In flowering plants, the floral transition from the juvenile to the adult phase is controlled by several exogenous and endogenous developmental signals to ensure an appropriate flowering time [1,2]. In the model plant Arabidopsis thaliana, this transition is regulated by the photoperiodic, vernalization, autonomous, and gibberellin pathways [1,3]. Crosstalk between those pathways in this critical reproductive stage is regulated by a network of flowering-related genes [1,4,5,6]. For example, FLOWERING LOCUS C (FLC) functions as a flowering repressor in Arabidopsis; in contrast, FLOWERING LOCUS T (FT), or florigen, promotes flower initiation and is directly repressed by FLC under long-day photoperiod (LD) conditions [7,8,9,10]. In addition to the four major pathways described above, floral transition is influenced by the miR156-dependent aging pathway [11,12]. Recent studies have revealed that miR156 and miR172 play key roles in the regulation of the floral transition. The expression level of miR156 is high in the juvenile stage and gradually decreases during the adult stage, whereas miR172 exhibits the opposite expression pattern [12,13]. It is crucial to understand how these pathways function in response to diverse developmental and environmental signals in model and crop plants.
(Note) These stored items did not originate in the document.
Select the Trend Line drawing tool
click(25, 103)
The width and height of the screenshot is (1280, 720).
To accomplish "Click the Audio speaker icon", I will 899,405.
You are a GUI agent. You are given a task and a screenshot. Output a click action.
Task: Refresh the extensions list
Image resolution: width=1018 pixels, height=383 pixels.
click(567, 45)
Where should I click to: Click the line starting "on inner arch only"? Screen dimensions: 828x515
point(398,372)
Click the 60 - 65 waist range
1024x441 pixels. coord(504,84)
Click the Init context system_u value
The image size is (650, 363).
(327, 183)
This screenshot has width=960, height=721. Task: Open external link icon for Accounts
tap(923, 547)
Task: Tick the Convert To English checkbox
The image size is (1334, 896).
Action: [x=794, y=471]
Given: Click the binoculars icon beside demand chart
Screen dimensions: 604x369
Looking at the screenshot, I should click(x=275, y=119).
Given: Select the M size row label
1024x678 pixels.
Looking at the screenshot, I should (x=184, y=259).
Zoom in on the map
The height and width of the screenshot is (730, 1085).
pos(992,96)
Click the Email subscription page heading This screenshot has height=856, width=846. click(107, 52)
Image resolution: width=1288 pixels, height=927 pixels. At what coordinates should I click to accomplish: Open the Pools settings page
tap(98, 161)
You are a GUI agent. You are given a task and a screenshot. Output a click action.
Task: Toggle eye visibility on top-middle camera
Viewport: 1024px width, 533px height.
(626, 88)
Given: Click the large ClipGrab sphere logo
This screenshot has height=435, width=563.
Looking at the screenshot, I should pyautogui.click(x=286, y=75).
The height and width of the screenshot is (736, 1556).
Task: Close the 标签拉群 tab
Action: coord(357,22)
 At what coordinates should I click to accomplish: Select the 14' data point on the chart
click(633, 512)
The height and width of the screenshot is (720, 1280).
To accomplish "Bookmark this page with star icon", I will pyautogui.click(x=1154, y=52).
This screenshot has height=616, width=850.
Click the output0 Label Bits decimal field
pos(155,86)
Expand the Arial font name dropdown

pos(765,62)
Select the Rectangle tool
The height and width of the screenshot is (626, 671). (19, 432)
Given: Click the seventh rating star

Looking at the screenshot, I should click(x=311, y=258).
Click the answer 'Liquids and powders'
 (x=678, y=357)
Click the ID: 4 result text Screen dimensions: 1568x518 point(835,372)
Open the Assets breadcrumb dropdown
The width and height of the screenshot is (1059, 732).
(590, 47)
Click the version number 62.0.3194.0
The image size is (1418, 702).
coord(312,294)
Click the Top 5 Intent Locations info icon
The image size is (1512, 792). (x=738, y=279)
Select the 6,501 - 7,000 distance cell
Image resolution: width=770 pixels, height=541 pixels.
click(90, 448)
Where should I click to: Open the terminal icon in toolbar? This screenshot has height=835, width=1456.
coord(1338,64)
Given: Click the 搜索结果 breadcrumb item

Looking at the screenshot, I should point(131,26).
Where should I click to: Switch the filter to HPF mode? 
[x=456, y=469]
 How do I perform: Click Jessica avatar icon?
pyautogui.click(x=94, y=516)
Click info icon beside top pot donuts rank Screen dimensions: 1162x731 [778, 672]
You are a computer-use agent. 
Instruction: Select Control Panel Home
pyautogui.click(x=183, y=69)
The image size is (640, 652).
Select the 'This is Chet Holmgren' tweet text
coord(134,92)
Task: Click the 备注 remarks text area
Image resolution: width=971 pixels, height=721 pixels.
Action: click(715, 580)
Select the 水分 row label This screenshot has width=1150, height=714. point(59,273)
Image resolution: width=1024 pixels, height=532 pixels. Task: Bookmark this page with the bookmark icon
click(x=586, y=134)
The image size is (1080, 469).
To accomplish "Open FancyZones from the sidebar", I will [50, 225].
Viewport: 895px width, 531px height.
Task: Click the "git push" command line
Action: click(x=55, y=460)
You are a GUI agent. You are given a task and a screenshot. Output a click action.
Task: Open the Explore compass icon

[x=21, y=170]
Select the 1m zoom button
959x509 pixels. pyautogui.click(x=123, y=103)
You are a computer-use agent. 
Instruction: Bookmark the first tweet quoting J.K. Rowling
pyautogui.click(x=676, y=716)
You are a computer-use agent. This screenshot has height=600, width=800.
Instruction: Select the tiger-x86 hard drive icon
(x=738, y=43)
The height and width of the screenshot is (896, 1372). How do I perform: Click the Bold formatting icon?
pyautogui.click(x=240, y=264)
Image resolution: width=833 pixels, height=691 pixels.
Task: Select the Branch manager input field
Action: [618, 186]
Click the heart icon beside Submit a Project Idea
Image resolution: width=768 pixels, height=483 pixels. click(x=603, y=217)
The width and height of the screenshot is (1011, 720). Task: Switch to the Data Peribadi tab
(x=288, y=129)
However, few flowering time genes have been identified in perennial woody plants.
Perennial woody plants require longer time periods to complete the transition from the juvenile to the adult phase. After the floral transition, they can generate both flowering and vegetative buds each year. In perennial plants, FLC-like genes are expressed at different levels that correspond with evolutionary relationships between plants [14,15,16,17]. It has been shown that, in biennial-to-perennial wavy bittercress (Cardamine flexuosa), integrated age and vernalization pathways generally regulate flowering with CfFLC and miR156-SPL-miR172 modules [18]. Most woody fruit trees have long juvenile vegetative phases, which is the major limitation to early economic benefits for fruit production. Despite the differences in lifespan between annual and perennial plants, similar genetic and epigenetic processes seem to underlie flower transition from the vegetative to reproductive stage.
Persian walnut (Juglans regia L.) is a well-known nut fruit with high nutritive value [19]. It originated in the mountain valleys of Central Asia and is now grown worldwide in countries such as the USA, Iran, and China [20]. This species takes approximately eight to 10 years to bloom for fruit setting after seedlings are planted; the relatively long juvenile phase delays economic income for several years after planting, making early-flowering (EF; short juvenile phase) walnut germplasm resources more desirable for walnut breeders and farmers. Compared with other plants, the mechanism of floral transition in walnut remains less studied. Using RNA sequencing (RNA-Seq) analyses, recent studies have proposed several candidate genes associated with the juvenile–adult phase change in walnut trees [21,22], but the critical genes regulating the precocious characteristic of EF walnut germplasm are still unknown. A high-quality chromosome-scale reference genome was recently released for the walnut [23]. The combination of RNA-Seq data with this reference genome will provide more informative profiles for understanding the floral transition.
In the present study, we created hybrid offspring between the EF cultivar ‘Xinwen 81’ and the late-flowering (LF; or long juvenile phase) type, the Xinjiang local walnut. RNA-Seq and microRNA-Seq (miRNA-Seq) analyses were used to identify differentially expressed genes (DEGs) and differentially expressed miRNAs associated with the floral transition in walnut varieties. Together, these results not only lay the foundation for further studies on juvenile–adult phase change regulation in walnut varieties but, ultimately, may contribute to the development of walnut breeding programs for the selection of EF germplasm.

2. Materials and Methods

2.1. Plant Materials and Sample Collection

In this study, all walnut materials were planted and collected in a field in Alar city, Xinjiang province, China (40°32′27.74239″ N, 81°18′3.40166″ E, altitude 957.37 m). Briefly, all walnut materials used in this study were obtained following the procedure. Firstly, we hybridized a bred EF variety (‘Xinwen 81’) and a local LF walnut variety by manual pollination to obtain the F1 offspring in 2013. Then, seeds from the F1 offspring were harvested and sown. We observed whether the F1 seedling plants were able to complete the floral transition with visible floral buds in 2014 and 2015. The F1 seedling walnuts that flowered for one or two years were marked as EF offspring, while LF F1 seedling walnuts were marked as those that flowered beyond 2 years. For RNA-Seq and miRNA-Seq analyses, EF and LF bud samples were separately mixed with three repeats from the F1 hybrid population. The mixed samples of EF and LF walnut offspring buds were harvested, flash-frozen in liquid nitrogen, and then stored at −80 °C for further analyses.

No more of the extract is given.